Some fine detective work by Nick Booth aka Podnosh, to uncover Birmingham City Council’s report into the development of its reported – but denied – £2.8m website (mentioned previously here). The executive summary’s list of recommendations makes for painful reading:
- The new CMS ‘requires further work before it can be said to function effectively for its users.’
- ‘There are questions over the extent to which the FatWire CMS system was customised unnecessarily.’
- ‘The system is currently viewed as unstable by the BCC Web Team and requires remedial action.’
- ‘More needs to be done before the Council’s stated [accessibility] policy is achieved.’
- ‘requires a look more in keeping with the vibrant city which Birmingham is. Navigation and design could be improved as part of this process.’
All that time, all that money… and it still sounds like there are significant problems with the fundamentals. Ouch.

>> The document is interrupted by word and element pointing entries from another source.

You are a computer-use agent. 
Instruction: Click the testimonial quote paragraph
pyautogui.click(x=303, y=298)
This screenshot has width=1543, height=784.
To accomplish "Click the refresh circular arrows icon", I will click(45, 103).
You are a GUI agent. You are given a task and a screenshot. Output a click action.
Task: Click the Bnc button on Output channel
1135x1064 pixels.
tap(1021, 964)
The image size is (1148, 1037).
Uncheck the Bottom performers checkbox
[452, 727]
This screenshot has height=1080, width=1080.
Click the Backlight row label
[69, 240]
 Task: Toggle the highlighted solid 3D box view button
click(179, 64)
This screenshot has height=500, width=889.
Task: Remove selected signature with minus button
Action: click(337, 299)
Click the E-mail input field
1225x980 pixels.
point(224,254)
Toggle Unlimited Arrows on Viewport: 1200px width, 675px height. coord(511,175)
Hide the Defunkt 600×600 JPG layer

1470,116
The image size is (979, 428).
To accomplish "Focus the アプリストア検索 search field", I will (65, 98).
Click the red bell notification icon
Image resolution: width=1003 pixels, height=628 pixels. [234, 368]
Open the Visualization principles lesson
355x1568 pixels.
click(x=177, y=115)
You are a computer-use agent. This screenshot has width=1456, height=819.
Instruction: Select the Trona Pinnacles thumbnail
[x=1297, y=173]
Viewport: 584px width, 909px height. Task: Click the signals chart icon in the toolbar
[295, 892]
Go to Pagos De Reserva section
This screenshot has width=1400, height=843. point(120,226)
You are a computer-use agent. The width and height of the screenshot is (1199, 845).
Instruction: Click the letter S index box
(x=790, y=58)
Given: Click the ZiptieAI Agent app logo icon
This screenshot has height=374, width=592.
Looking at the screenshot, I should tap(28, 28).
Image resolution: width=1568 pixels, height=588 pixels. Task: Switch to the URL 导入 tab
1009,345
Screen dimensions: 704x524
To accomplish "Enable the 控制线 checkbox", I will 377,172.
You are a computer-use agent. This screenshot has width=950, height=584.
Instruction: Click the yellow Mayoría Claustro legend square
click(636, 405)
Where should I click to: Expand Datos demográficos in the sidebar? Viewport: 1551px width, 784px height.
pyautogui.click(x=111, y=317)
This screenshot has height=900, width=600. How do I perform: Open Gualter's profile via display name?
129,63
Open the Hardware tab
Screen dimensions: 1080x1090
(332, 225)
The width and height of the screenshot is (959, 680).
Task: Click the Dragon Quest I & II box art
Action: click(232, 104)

In the comments on Nick’s post, Will Perrin makes a daring – albeit, I’d suggest, a bit impractical – proposal:
there has to be a strategic communications and business case case for the council to cut its losses, ditch the site, write off the contrators, publish all the inevitable embarrasing internal emails and adopt BCC DIY, the subsitutue site built by volunteers in a few days reusing the council content. this would gain the council and Birmingham remarkable credit around the web as a world first and most importanly, give citizens and staff an easy to use reliable website. could probbaly be done beneth the EU tendering limit. the council leaders could speak on platforms around the world about brimingham’s crowd sourced web miracle.
But it’s not all bad news in Brum. The ultra-cheap WordPress-based BirminghamNewsroom.com site (covered here) was recognised this week at the Local Government Association’s Reputation Awards. And rightly so.